## Exercise task
Repeat the records word for word, from their start through the line that contains "Action: click(205, 401)".

[Start of Provided material]

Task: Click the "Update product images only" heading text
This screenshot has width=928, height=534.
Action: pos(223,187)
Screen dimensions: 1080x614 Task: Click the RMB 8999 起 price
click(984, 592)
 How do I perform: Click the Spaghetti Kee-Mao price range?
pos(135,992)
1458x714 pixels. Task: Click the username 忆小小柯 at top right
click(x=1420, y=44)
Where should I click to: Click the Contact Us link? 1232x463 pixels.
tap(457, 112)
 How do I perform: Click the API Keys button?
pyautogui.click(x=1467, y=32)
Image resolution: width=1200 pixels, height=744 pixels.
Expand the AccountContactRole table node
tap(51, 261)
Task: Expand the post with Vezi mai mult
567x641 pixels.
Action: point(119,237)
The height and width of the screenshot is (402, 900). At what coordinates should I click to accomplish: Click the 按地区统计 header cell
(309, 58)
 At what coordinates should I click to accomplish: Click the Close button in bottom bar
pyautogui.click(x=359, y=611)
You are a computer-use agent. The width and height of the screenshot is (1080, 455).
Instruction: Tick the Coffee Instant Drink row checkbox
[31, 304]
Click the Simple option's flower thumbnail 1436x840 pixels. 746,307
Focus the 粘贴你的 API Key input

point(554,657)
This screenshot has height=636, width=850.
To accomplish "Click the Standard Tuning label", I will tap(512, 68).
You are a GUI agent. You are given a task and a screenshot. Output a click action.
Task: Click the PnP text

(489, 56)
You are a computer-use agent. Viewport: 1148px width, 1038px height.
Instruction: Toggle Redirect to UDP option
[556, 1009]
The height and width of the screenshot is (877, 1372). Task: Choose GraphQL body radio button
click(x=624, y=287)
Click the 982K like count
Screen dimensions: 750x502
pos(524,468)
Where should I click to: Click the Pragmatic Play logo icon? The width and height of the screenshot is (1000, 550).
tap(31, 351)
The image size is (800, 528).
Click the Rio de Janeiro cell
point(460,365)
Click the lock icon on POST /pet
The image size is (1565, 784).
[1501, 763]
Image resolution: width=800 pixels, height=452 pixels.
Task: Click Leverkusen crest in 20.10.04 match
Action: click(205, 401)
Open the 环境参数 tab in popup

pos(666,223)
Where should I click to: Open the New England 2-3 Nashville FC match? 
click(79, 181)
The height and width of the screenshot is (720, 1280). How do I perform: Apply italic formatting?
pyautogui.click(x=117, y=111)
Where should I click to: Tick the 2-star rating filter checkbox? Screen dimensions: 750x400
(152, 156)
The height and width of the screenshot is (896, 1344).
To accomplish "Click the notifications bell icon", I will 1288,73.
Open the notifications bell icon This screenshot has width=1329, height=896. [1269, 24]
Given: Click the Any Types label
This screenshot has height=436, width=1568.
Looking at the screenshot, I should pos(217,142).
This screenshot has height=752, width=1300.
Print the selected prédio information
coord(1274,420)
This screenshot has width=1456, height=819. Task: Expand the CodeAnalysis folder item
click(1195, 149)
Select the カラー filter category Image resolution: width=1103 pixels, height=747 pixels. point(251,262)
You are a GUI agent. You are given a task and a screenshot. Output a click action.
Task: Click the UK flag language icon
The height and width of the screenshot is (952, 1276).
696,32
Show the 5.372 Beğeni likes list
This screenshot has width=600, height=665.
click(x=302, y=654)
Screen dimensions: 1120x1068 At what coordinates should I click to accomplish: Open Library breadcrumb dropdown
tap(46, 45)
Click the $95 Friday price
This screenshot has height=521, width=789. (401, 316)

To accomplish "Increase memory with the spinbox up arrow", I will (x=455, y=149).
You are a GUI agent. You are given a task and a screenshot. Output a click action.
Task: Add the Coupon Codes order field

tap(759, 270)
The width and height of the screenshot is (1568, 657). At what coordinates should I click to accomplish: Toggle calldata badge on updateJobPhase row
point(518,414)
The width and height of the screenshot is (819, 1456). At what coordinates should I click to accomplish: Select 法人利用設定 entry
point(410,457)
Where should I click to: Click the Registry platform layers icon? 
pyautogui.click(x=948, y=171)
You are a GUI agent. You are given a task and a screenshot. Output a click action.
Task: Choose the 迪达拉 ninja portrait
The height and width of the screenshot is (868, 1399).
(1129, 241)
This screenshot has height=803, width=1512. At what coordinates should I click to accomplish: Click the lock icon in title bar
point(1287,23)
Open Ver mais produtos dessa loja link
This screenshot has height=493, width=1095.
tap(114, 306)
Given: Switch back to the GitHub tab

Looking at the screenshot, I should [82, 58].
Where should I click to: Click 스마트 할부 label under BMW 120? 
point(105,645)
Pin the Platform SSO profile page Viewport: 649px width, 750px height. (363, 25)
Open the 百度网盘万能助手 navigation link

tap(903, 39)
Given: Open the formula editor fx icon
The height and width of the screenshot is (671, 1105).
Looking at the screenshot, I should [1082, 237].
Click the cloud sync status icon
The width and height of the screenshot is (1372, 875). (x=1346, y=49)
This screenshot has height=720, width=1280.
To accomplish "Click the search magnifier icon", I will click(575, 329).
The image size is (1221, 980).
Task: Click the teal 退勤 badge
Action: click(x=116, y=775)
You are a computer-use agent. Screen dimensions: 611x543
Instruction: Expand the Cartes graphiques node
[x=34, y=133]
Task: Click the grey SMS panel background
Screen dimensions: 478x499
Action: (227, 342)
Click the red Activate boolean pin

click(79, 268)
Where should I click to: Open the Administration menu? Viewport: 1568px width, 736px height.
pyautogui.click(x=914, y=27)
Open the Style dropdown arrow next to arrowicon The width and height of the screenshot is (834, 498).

[End of Provided material]

## Answer
Task: Click the "Update product images only" heading text
This screenshot has width=928, height=534.
Action: pos(223,187)
Screen dimensions: 1080x614 Task: Click the RMB 8999 起 price
click(984, 592)
 How do I perform: Click the Spaghetti Kee-Mao price range?
pos(135,992)
1458x714 pixels. Task: Click the username 忆小小柯 at top right
click(x=1420, y=44)
Where should I click to: Click the Contact Us link? 1232x463 pixels.
tap(457, 112)
 How do I perform: Click the API Keys button?
pyautogui.click(x=1467, y=32)
Image resolution: width=1200 pixels, height=744 pixels.
Expand the AccountContactRole table node
tap(51, 261)
Task: Expand the post with Vezi mai mult
567x641 pixels.
Action: point(119,237)
The height and width of the screenshot is (402, 900). At what coordinates should I click to accomplish: Click the 按地区统计 header cell
(309, 58)
 At what coordinates should I click to accomplish: Click the Close button in bottom bar
pyautogui.click(x=359, y=611)
You are a computer-use agent. The width and height of the screenshot is (1080, 455).
Instruction: Tick the Coffee Instant Drink row checkbox
[31, 304]
Click the Simple option's flower thumbnail 1436x840 pixels. 746,307
Focus the 粘贴你的 API Key input

point(554,657)
This screenshot has height=636, width=850.
To accomplish "Click the Standard Tuning label", I will tap(512, 68).
You are a GUI agent. You are given a task and a screenshot. Output a click action.
Task: Click the PnP text

(489, 56)
You are a computer-use agent. Viewport: 1148px width, 1038px height.
Instruction: Toggle Redirect to UDP option
[556, 1009]
The height and width of the screenshot is (877, 1372). Task: Choose GraphQL body radio button
click(x=624, y=287)
Click the 982K like count
Screen dimensions: 750x502
pos(524,468)
Where should I click to: Click the Pragmatic Play logo icon? The width and height of the screenshot is (1000, 550).
tap(31, 351)
The image size is (800, 528).
Click the Rio de Janeiro cell
point(460,365)
Click the lock icon on POST /pet
The image size is (1565, 784).
[1501, 763]
Image resolution: width=800 pixels, height=452 pixels.
Task: Click Leverkusen crest in 20.10.04 match
Action: click(205, 401)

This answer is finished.